My friendly neighborhood coffeehouse has a young counterperson who plays "The Kink Kronikles" and Van Morrison's "Astral Weeks" (among other infrequently-accessed, but not forgotten musico-cortical experiences).
Violin strains of the Jack Nitzsche/Neil Young "Emperor of Wyoming" move me to set aside my work-for-hire dissertation on the ATA classifications of IDE hard drives, and come here.
The music gives sweet respite from the lottery ticket process of invoking Dell technical support -- which is how I've started the last several days. Laptop part breaks. Onsite service call brings replacement. Replacement part breaks again. Dell L2 supervisor refuses another onsite service call: "Too many broken parts for you, Mister! You'll have to mail the box to us." (L2 supervisor enters note in customer profile: "Do not provide onsite service or ship any more plastic parts to this user. Unit must be returned to the Depot.")
Time passes. Repeat calls for help and pleas for mercy to other support reps:
"All I did was open the lid. It made a creaking sound and a crack appeared in the lid.
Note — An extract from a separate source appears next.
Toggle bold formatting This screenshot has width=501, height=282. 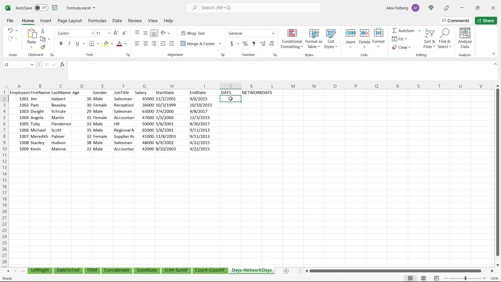click(x=61, y=43)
I know how you feel about these things. I tried to pretend it wasn't there. But the crack got larger every time I opened the computer. Maybe the fastening screws to the LCD cover were in too tight."
((Stress points, plastic. Maybe your current parts distributor for this three-year-old unit has lower quality standards than the last one. Here I am: unworthy destroyer of computers, public enemy of profitable business, pleading for mercy and honoring of the service contract.))
"Oh, you will. Thank you, thank you. I promise I'll be good to it." ((And never call again, until the next time the LCD panel goes out with a series of vertical stripes, or the PCMCIA controller on the motherboard fails and no longer recognizes my network card.))
My counterperson-dj has the recessive, but existent, "I like Dylan's voice" gene (which may be similar to the "I like/hate/can't taste cilentro" gene). So I've been slipping some live Rolling Thunder stuff into her playlist.